Le rideau se lève pendant l'ouverture sur un Richard Wagner – ou peut-être Hans Sachs – en pleine fièvre créatrice. Il se dirige ensuite vers un coin de la scène où il retrouve, ému, ses jouets d'enfant. Par un joli effet scénique, le secrétaire à cylindre sur lequel le musicien composait enfle et devient la cathédrale Sainte-Catherine du premier acte, dans laquelle les personnages semblent de minuscules poupées. Tout est dit en quelques minutes : identification du héros et du compositeur, retour à l'enfance… Mais est-il nécessaire de décortiquer ici tant de de références psychanalytiques, au lieu de se laisser aller au plaisir total distillé par cette merveilleuse mise en scène ?
Le maître-mot de Stefan Herheim semble être tout simplement la joie, et on ne s'ennuie pas une seconde durant ces plus de quatre heures de musique.
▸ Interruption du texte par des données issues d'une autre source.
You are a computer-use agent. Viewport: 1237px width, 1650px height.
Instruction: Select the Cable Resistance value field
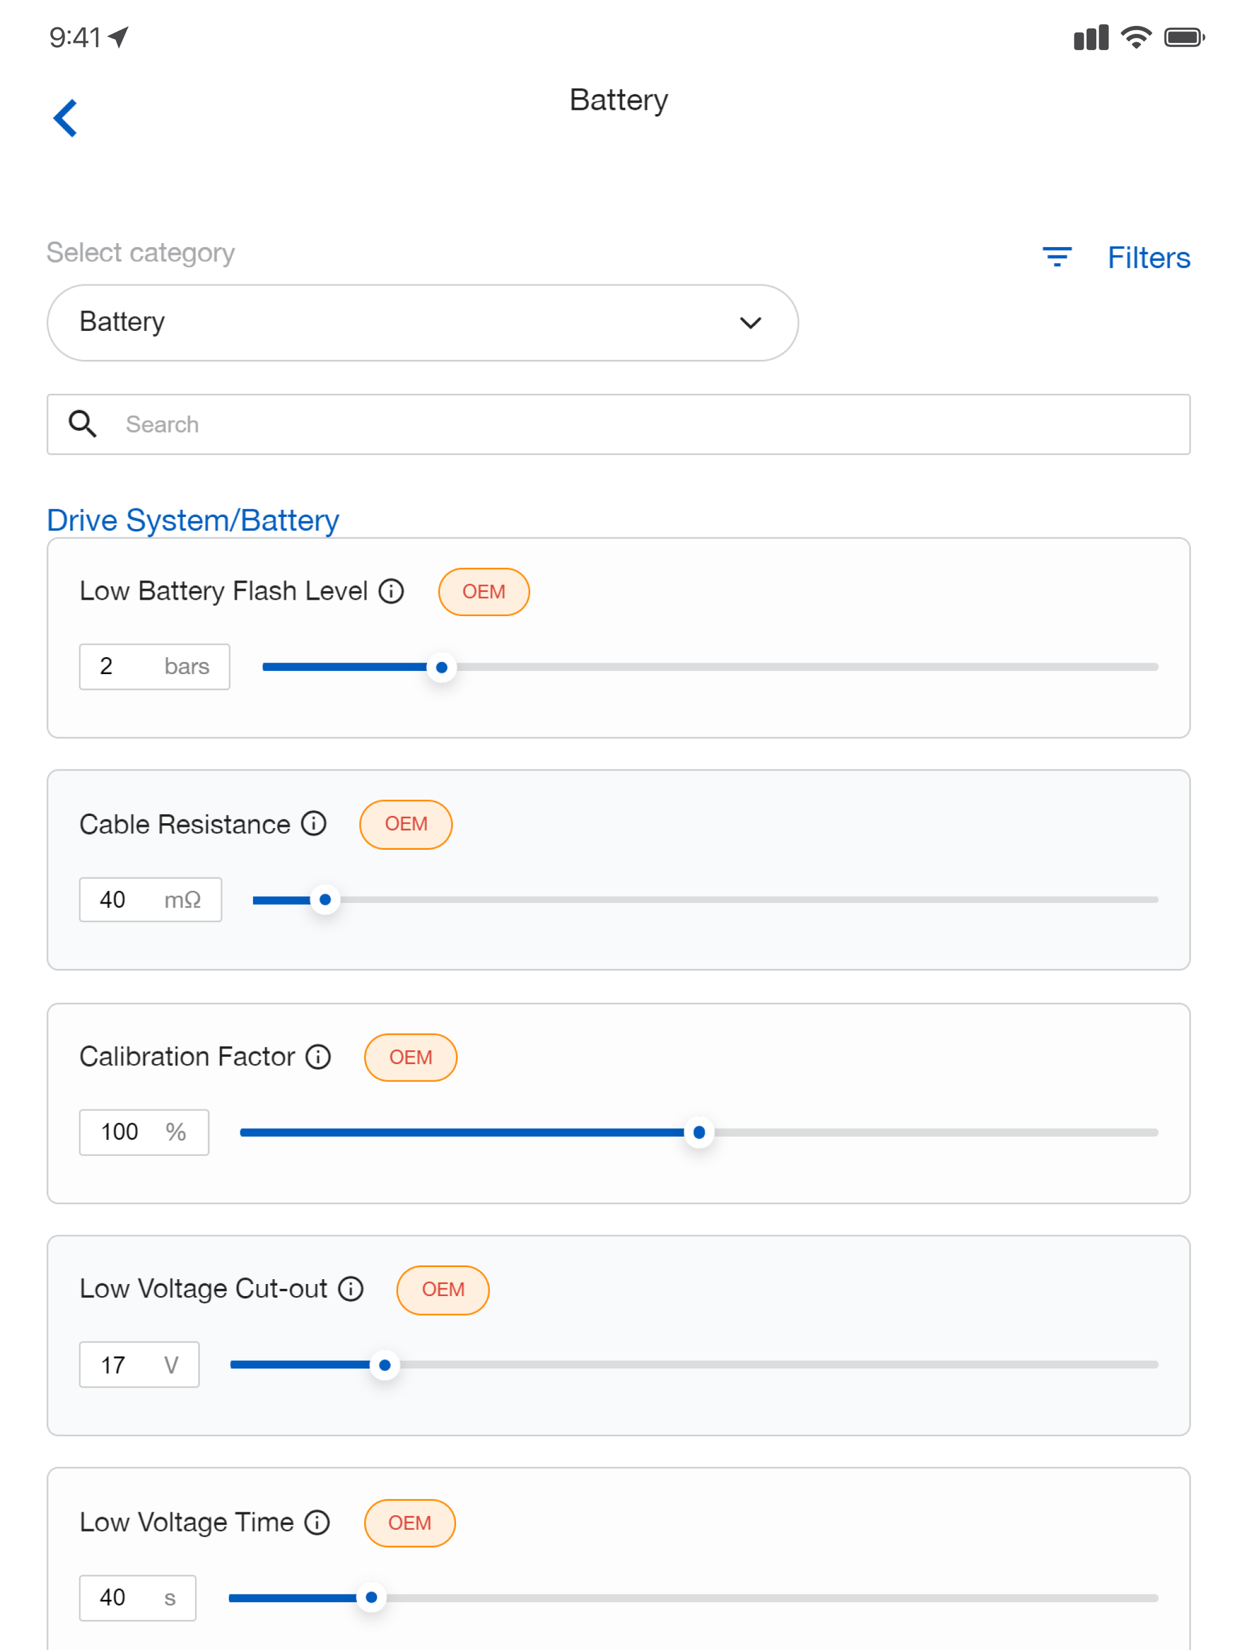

L'idée de rendre tous les personnages lilliputiens au milieu des meubles démesurément agrandis de la maison de Hans Sachs est magistrale, et très bien servie par une direction d'acteurs au cordeau, des décors somptueux, des lumières habiles et un chœur qui joue et chante comme jamais. L'émeute de la fin du second acte constitue le clou du spectacle, montrant des personnages des contes de Grimm qui défilent sagement avant, au fur et à mesure que la folie s'installe, de copuler sans complexe.
Le bonheur est complété par une distribution de grand luxe, à commencer par un suppléant de choix, puisque Gerald Finley, souffrant, est remplacé au pied levé par Michael Volle, à qui la mise en scène ne pose aucun problème, puisqu'il était de la création à Salzbourg en 2013. On aurait certes aimé entendre ce que donnait le baryton canadien, mais l'allemand est tellement parfait, dessinant un Sachs à la fois roublard, colérique et tendre, qu'on ne regrette pas une minute. On n'attendait pas non plus le beau Bo (Skovhus) plutôt apprécié dans les rôles de charme, en Beckmesser. Il y est absolument hilarant, et vocalement parfait.
Brandon Jovanovich possède la puissance et le romantisme de Walther Von Stolzing, au côté de la charmante Eva de Julia Kleiter, qui a parfois du mal à surmonter la masse orchestrale. L'autre couple est constitué par l'épatant David de Toby Spence et la solide Magdalene de Wiebke Lehmkuhl. On mentionnera, dans les seconds rôles, le formidable Pogner de Günther Groissböck, et le beau veilleur de nuit d'Andreas Bauer.
La direction soucieuse à la fois de l'ensemble et du détail de Philippe Jordan montre l'orchestre de l'Opéra de Paris sous son meilleur jour, élégant et sûr.